'''

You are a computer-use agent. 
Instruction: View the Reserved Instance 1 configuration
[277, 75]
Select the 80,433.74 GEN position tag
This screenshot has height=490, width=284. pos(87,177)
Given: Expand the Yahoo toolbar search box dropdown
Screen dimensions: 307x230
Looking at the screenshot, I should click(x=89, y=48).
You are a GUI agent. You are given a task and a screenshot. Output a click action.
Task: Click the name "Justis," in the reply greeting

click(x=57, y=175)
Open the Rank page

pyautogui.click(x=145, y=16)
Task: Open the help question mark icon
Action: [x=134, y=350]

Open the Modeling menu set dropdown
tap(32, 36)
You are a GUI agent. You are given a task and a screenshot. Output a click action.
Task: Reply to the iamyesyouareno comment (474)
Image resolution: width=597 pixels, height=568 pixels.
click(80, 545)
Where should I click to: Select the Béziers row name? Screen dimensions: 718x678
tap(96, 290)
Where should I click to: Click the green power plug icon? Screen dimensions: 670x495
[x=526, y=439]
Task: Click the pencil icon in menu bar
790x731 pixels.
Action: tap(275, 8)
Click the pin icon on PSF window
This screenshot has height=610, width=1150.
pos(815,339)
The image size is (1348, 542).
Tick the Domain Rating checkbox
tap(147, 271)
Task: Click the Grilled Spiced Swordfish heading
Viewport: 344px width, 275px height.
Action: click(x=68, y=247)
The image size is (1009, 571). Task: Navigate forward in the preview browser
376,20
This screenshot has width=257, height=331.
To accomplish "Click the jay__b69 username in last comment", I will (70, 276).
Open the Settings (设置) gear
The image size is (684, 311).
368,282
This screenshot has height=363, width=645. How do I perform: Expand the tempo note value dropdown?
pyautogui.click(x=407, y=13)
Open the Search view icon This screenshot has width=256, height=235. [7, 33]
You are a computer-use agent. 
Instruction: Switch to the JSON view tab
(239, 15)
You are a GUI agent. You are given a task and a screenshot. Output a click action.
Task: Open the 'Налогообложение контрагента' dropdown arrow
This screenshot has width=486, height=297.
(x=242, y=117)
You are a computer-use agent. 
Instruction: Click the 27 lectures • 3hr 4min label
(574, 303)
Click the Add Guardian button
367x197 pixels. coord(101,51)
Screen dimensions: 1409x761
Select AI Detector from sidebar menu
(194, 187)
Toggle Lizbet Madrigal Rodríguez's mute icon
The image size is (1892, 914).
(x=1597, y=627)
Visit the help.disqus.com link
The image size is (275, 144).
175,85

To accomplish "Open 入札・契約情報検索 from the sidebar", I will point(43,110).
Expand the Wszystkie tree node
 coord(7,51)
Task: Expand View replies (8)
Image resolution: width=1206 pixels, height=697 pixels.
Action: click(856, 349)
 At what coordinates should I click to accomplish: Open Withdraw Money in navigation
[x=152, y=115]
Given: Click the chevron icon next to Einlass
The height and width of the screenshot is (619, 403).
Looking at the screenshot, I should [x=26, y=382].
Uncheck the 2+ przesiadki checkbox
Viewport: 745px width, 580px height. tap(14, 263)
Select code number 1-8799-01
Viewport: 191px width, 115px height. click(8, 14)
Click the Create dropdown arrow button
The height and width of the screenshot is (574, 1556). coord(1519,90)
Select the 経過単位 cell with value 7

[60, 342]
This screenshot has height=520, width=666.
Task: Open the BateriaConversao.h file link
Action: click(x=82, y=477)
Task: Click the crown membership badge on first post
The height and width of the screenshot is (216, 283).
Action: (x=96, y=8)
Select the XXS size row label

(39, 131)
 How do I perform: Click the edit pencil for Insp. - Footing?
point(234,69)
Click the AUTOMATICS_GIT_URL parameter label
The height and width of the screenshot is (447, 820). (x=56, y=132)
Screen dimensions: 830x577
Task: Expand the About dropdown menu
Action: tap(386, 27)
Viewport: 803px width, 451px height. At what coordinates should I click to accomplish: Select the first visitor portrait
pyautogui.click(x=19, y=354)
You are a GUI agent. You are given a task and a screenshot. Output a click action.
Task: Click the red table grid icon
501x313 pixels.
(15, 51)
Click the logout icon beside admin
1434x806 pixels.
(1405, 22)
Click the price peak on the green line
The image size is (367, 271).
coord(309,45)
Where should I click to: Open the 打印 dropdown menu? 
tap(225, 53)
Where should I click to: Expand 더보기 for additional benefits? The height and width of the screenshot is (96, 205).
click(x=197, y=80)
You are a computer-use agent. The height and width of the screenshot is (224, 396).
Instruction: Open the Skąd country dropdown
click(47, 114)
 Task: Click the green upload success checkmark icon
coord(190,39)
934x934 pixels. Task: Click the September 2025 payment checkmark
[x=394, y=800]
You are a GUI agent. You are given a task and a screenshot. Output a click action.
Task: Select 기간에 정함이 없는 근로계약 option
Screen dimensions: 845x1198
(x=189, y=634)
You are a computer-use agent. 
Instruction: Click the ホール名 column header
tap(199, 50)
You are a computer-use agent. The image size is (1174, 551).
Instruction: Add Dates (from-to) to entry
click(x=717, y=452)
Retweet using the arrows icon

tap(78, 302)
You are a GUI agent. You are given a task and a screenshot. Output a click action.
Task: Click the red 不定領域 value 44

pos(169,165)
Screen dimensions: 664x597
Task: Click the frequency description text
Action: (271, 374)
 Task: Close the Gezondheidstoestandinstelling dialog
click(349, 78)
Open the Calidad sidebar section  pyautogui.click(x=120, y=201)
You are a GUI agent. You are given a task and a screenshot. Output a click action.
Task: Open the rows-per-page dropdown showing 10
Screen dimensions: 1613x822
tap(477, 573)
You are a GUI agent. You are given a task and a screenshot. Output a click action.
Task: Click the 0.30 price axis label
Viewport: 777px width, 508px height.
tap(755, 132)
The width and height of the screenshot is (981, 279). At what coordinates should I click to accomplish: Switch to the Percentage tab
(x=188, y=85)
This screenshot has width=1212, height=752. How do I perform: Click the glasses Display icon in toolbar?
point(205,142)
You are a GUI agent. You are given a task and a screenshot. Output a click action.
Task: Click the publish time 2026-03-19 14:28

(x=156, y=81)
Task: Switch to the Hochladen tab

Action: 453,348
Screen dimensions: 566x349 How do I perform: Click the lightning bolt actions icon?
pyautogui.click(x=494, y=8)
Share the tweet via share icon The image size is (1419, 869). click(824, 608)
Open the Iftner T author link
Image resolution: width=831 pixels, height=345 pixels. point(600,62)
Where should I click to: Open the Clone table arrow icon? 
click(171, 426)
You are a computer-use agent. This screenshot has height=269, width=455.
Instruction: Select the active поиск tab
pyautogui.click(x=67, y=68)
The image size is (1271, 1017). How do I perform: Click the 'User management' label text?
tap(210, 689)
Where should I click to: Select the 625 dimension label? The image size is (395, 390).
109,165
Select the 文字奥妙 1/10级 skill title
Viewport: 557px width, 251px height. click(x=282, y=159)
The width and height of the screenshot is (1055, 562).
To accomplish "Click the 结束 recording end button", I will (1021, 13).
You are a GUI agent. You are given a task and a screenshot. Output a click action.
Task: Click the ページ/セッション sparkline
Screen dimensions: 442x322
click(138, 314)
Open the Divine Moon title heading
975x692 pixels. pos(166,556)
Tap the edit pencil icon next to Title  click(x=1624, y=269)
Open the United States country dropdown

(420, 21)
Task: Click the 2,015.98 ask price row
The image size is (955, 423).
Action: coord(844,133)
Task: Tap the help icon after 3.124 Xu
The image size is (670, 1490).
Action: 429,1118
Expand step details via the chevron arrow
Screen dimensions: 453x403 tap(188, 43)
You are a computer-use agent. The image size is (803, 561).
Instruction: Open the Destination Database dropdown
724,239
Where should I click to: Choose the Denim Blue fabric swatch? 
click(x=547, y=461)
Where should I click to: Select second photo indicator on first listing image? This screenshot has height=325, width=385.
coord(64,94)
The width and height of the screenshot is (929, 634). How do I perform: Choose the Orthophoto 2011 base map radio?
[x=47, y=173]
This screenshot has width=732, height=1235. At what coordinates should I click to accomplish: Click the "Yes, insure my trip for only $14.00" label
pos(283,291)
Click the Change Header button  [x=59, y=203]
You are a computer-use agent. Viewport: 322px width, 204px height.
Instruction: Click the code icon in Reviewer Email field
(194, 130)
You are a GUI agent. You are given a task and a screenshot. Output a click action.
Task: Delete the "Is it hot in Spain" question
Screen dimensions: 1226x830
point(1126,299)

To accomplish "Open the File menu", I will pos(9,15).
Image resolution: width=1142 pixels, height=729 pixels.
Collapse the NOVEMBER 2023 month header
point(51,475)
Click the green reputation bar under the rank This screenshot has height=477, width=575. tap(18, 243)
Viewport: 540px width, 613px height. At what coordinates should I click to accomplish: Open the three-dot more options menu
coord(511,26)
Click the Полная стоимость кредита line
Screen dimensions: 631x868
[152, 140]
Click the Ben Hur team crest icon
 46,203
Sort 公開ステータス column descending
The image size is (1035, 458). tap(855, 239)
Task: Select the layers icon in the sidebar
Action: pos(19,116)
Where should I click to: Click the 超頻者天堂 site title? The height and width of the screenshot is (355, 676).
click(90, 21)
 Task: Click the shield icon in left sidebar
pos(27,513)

'''

PROBLEM TO SOLVE:
Find the word "comment" in the data and copy out each line where it turns up.

EXERCISE SOLUTION:
Task: Reply to the iamyesyouareno comment (474)
To accomplish "Click the jay__b69 username in last comment", I will (70, 276).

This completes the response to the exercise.